New research has revealed when Yellowstone’s supervolcano will erupt next, as it now contains a higher volume of magma than it’s previous three eruptions that formed the caldera
New research of the Yellowstone supervolcano has pinpointed when it is likely to erupt next – and it might not be so soon.
The research published in the Nature journal looked at the magma chambers stored in the crust of the volcanos caldera and the potential for causing major volcanic eruptions.
The new study used a method called magnetotellurics, to map out mini-magnetics fields to find hidden pockets of magma using instruments deployed around Yellowstone.
These magnetic fields were present because magma contains magnetic minerals and pockets of subterranean liquid magma that creates their own mini-magnetic field which is detectable from the surface.

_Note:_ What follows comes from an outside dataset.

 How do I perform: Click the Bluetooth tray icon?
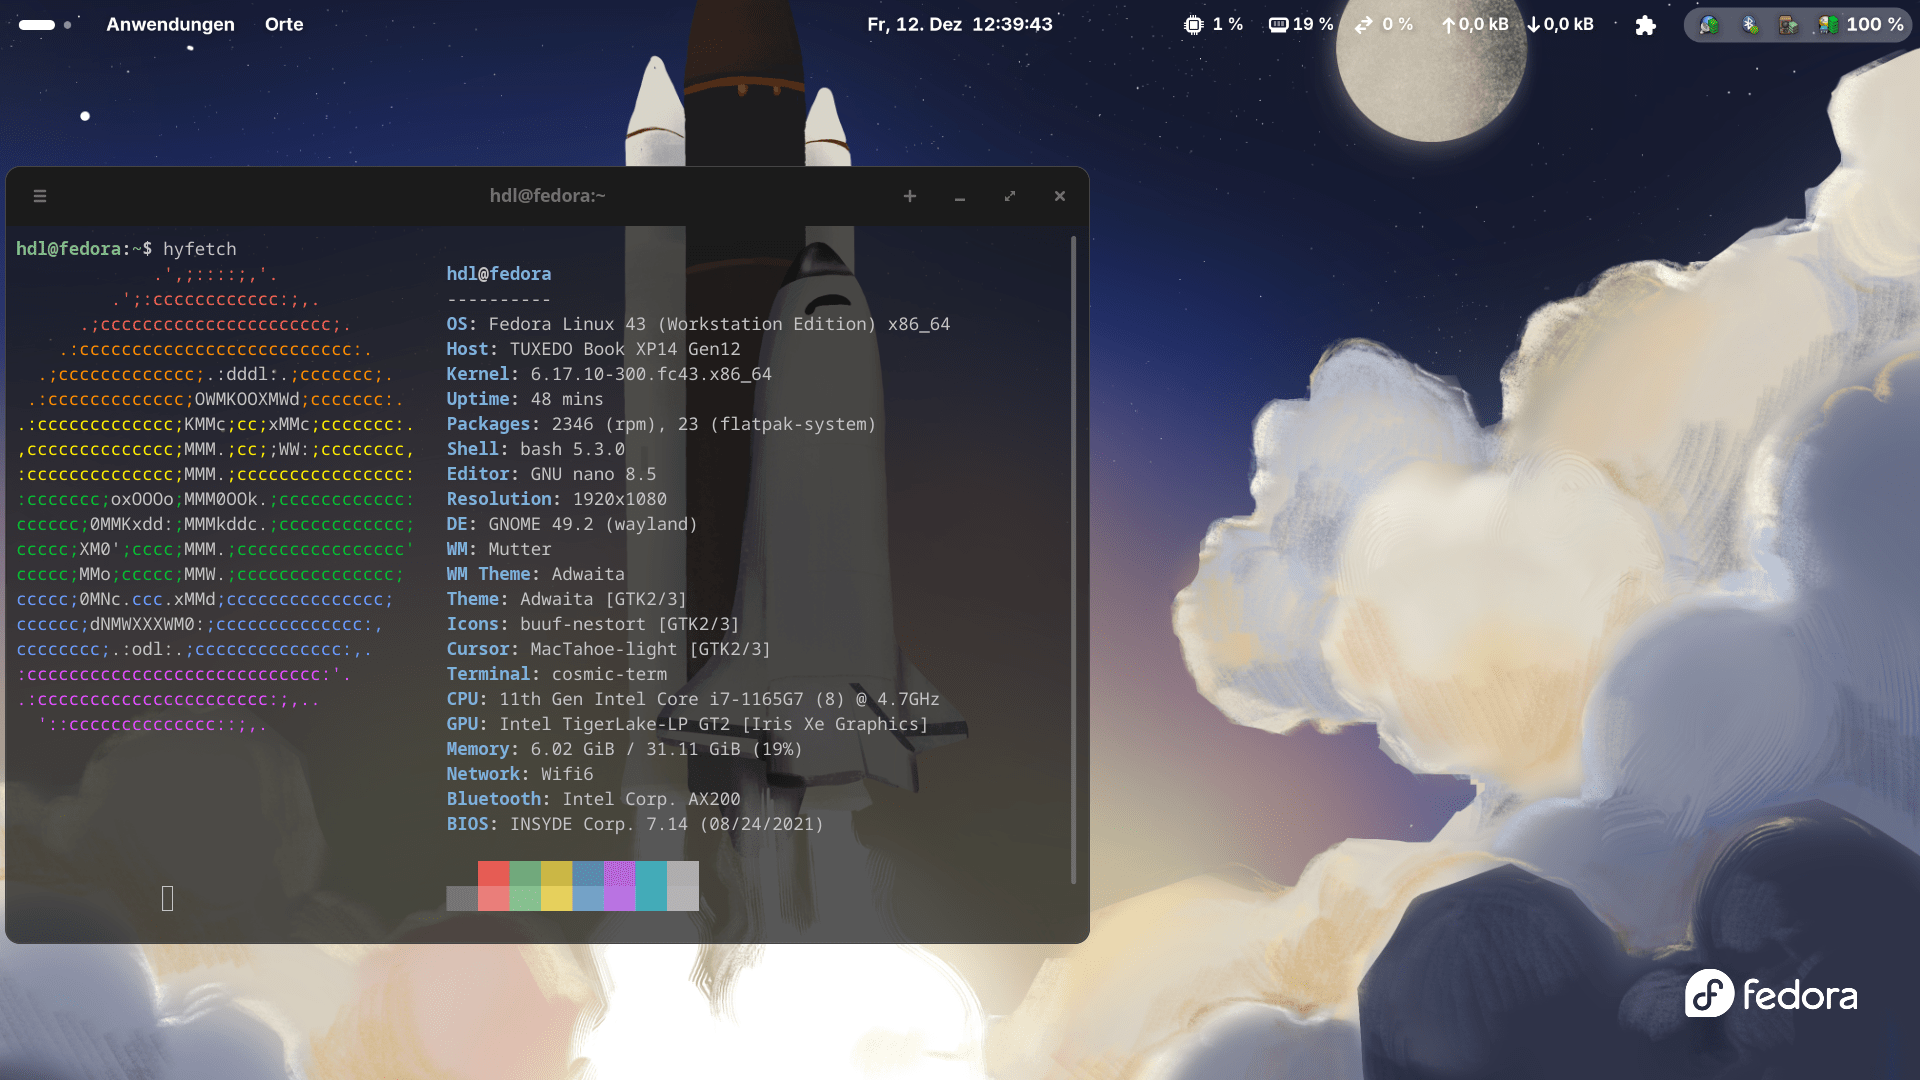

The study found that the four pockets together contained more liquid magma than the three caldera-forming eruptions at Yellowstone. The most recent of these eruptions took place 640,000 years ago with the other having occurred 1.3 million and 2.8 million years ago.
Despite the large quantity of magma, the conditions at Yellowstone are not suitable for an eruption – despite the site having had some worrying activity over the years.

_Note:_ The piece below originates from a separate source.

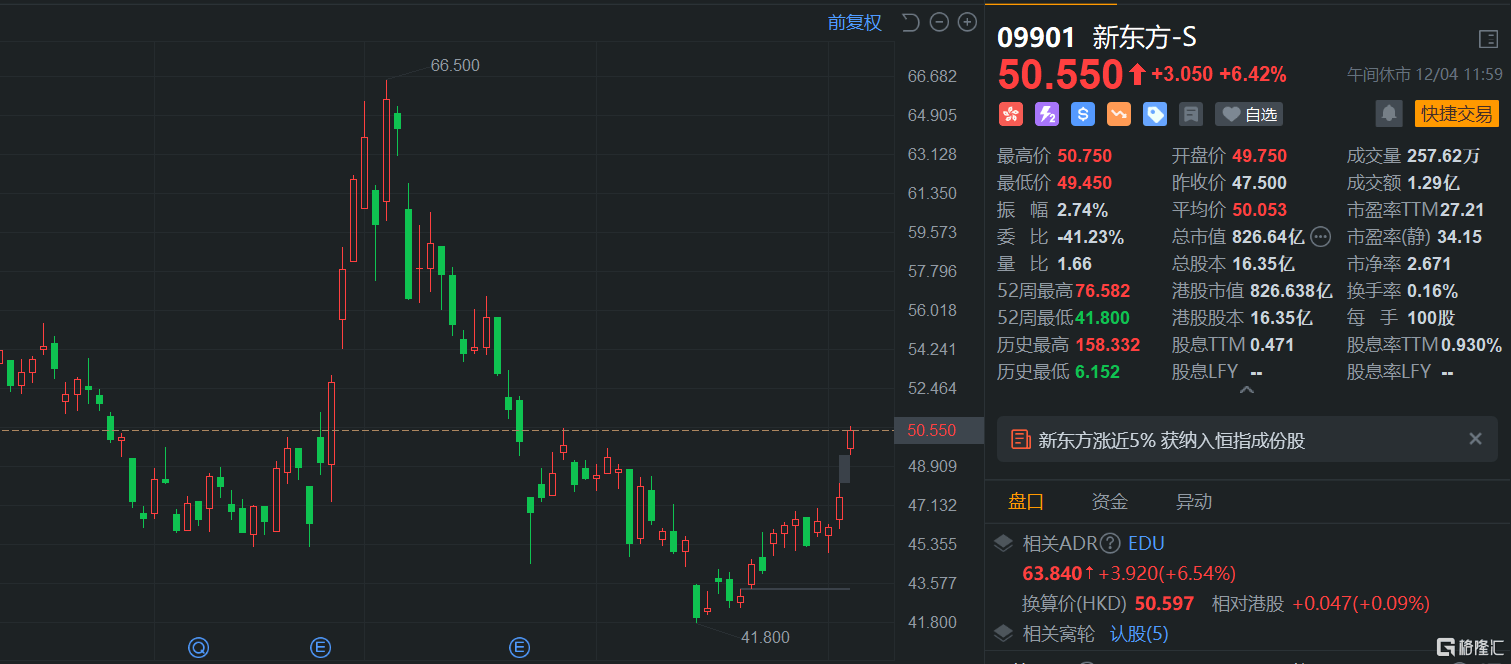The image size is (1511, 664).
Task: Click the bookmark flag icon beside 自选
Action: (1190, 114)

The magma in the caldera sits in pores between solid rock – similar to water in a sponge. Only once 40% of these pores spaces have become filled with magma, the molten rock link up, start mobilising and erupting.
The study found that only a fraction of these pores were filled and placed their estimate at around 20% – similar to other studies.
The co-author of the study, Ninfa Bennington a volcano seismologist, from the Hawaiian Volcano Observatory noted:
“We have a much lower concentration of magma in these pore spaces, so a lot fewer of the pore spaces are filled with magma,” she said. “What that means is you can’t interconnect these magmas to mobilize and erupt.“
With this information scientists were able to deduce that the supervolcano won’t erupt anytime soon. Any sort of eruption is expected to take place hundreds of thousands years from now. So for the meantime Yellowstone is not one of the volcanos we should expect to erupt in 2025.